If there is an upside to the autoimmune disorders, or to our increasing knowledge of the immune system and its function, it has been in the adjuvant use of its function for treatments of other pathologies and disorders. For example, the antigen-antibody recognition functions and pathways have been the basis of the development of vaccines, where components (antigens) of for example a dangerous virus such as the polio virus are given to individuals in order to create a mild response to the vaccine, which thus creates a ‘memory’ of the virus which is / would be protective for the person if they were actually infected by a ‘live’ virus later in time. Furthermore, it has also been shown that there are strong links between the function of the immune system and cancer development and treatment, and some treatments aimed at the immune systems have shown to have positive effects in some cancers, and a lot of research work is examining the relationship between changes in recognition patterns and pathways in the immune system and the development of cancer, which in many ways can be thought of ‘self’ cells becoming ‘non-self’ cells that then actively work to damage ‘self’ cells. While there are a lot of possible areas for future breakthroughs in the treatment of cancer, this is currently thought to be a fertile one, and laboratories around the world are working at the relationship between the immune system and cancer development and propagation.
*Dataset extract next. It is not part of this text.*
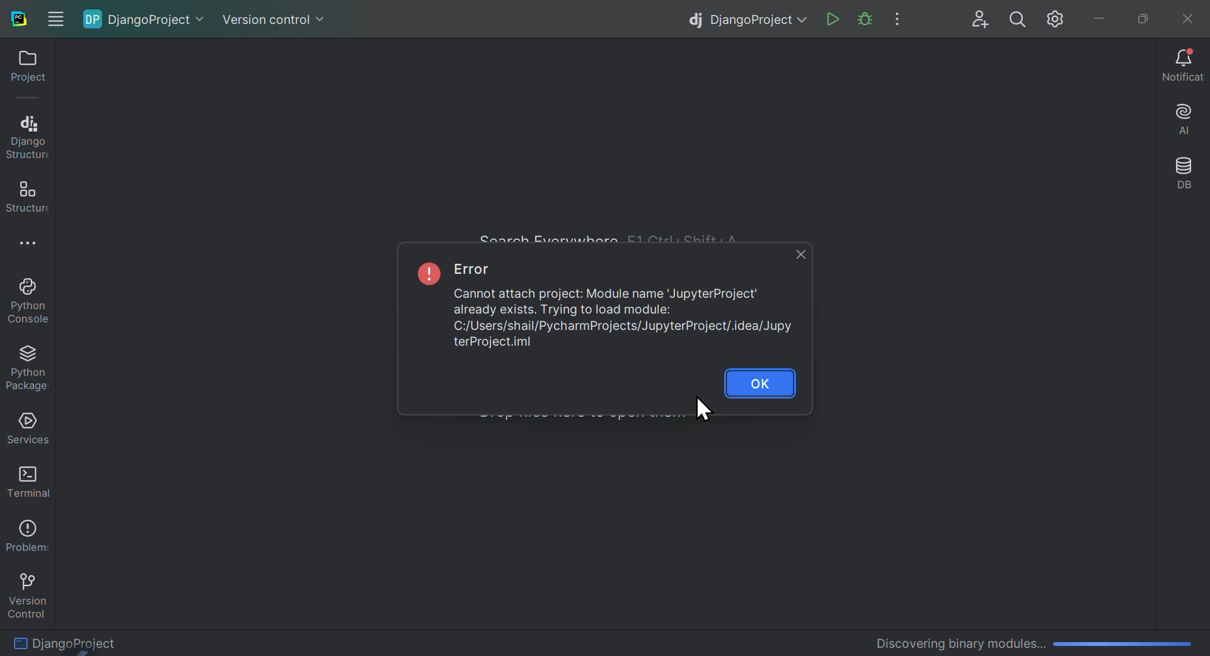 Image resolution: width=1210 pixels, height=656 pixels. I want to click on close, so click(796, 254).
While each of the different autoimmune disorders have their own specific symptoms and physical damage associated with each (and why this is the case, is interesting in itself), where there is cause for hope, is that many of them ‘wax and wane’, some appear for a short period of time, or once or twice then do not appear again (such as multiple sclerosis, but of course, this disorder can also progress quickly and become severe). Furthermore, with contemporary treatment, many of the autoimmune disorders can be well controlled, and a small but significant percentage of them go into remission. Folks suffering from most autoimmune disorders can live as long a life as healthy folk, if taking the required treatment of their specific disorder, although some of the disorders, such as rheumatoid arthritis, cause folk to die ‘on average’ a few years earlier than healthy folk. While these autoimmune disorders can be severely debilitating, clinicians often need to work in the business of hope, and folks suffering from many of these autoimmune disorders can be counselled that they will in all likelihood be able to live a long life, and may go into remission, and should never forget this in the tough days when the symptoms of their specific autoimmune disorder are challenging to them, and they worry about their future.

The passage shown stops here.